## [Task list]
1 - In the carbon credit text, rewrite the passage between "Risk Tools, Insurance" and "witnessed this firsthand.", inclusive, substituting "talks" for "negotiations".
2 - According to the carbon credit text, why is Alexis Leroy frustrated with ERPAs?

## [Document extract]
[start]

Close-Brooks said, “We want the project [with which we transact] to continue to be viable and to be successful. So, I would say we’re very interested in mutually sharing risk and trying to be pragmatic.”

Mike Korchinsky, whose conservation organization Wildlife Works is primarily funded through REDD+ credit sales, sees another wrinkle in this dialogue.

“We believe in market mechanisms,” Korchinsky said. “We have seen the evolution of the market from its origin. [Fixed forward ERPAs] are going to work well for high-volume buyers in the global North. Oftentimes, that’s at odds with the people who actually bear the cost, the true cost of change.”

In Korchinsky’s view, the local and indigenous communities that often must change their way of life to support a project are too-often ignored in transactions. If too many deals occur that don’t adequately serve their needs, they could grow reluctant to collaborate.

“Imagine a community that has begun work on a carbon project,” Korchinsky said. “It hasn’t received any funding for the work it has done. Then the project doesn’t deliver for whatever reason. They can be held accountable to the buyer for the market value of replacement credits. It’s not malicious; it’s short-sighted. If the buy side tries to be too self-serving, it can be counterproductive.”

Voluntary carbon credits forward delivery contracts are unique for another reason. Unlike other sectors, the contracts can’t be easily used to secure funding from a third party. That reality has frustrated ALLCOT CEO and Founder Alexis Leroy, whose business develops both renewable power and carbon offset projects.

“If I were building renewable power, I could get a power purchase agreement, walk into the bank the next day, and they would finance 75%, 80% or maybe even more than 100% of the project,” Leroy said. “But with an ERPA, no bank in the world would provide us with capital.”

Risk Tools, Insurance Enter the Picture

Still, the IETA ERPAs only represent a starting point in negotiations. Contracts signed by sellers and buyers tend to be highly specific depending on project specifications. Forward carbon offset insurer Kita CEO Natalia Dorfman has witnessed this firsthand.

[end]

## [Given information]
[start]

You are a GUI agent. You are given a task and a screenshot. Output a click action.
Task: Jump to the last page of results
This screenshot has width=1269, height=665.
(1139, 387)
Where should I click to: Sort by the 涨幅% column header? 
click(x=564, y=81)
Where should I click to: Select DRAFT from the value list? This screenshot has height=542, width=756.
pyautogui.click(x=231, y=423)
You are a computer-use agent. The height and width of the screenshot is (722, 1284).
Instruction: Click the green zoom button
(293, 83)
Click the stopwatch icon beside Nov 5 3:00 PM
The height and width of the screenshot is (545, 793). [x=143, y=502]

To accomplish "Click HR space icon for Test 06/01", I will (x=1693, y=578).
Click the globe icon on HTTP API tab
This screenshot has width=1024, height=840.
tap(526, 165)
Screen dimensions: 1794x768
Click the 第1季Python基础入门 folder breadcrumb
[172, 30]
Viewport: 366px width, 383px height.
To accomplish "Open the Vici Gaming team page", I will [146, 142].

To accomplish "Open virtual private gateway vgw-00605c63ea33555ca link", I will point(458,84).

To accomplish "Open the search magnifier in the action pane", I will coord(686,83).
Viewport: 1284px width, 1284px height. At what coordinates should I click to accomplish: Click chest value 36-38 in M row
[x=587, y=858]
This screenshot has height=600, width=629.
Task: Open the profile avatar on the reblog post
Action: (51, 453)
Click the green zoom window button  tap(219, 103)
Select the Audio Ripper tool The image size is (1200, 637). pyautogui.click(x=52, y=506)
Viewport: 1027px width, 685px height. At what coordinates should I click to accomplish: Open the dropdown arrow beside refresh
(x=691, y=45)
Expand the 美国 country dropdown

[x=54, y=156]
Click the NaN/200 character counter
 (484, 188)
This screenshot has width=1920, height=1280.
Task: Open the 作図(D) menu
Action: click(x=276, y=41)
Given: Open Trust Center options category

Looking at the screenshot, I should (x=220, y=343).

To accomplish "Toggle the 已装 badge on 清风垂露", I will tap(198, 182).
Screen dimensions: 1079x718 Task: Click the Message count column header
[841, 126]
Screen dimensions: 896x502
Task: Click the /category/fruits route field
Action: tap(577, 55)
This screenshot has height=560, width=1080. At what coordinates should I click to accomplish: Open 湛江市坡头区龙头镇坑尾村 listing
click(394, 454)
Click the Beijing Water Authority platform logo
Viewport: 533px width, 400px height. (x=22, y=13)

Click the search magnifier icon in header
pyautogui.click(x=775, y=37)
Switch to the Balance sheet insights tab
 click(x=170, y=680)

[end]

## [Task-by-task solutions]
1 -
Risk Tools, Insurance Enter the Picture

Still, the IETA ERPAs only represent a starting point in talks. Contracts signed by sellers and buyers tend to be highly specific depending on project specifications. Forward carbon offset insurer Kita CEO Natalia Dorfman has witnessed this firsthand.

2 - Forward delivery contracts for voluntary carbon credits can't easily be used to secure funding from a third party. Leroy says a renewable power developer with a power purchase agreement could get a bank to finance 75%, 80% or even more than 100% of a project, but no bank in the world would provide capital on an ERPA.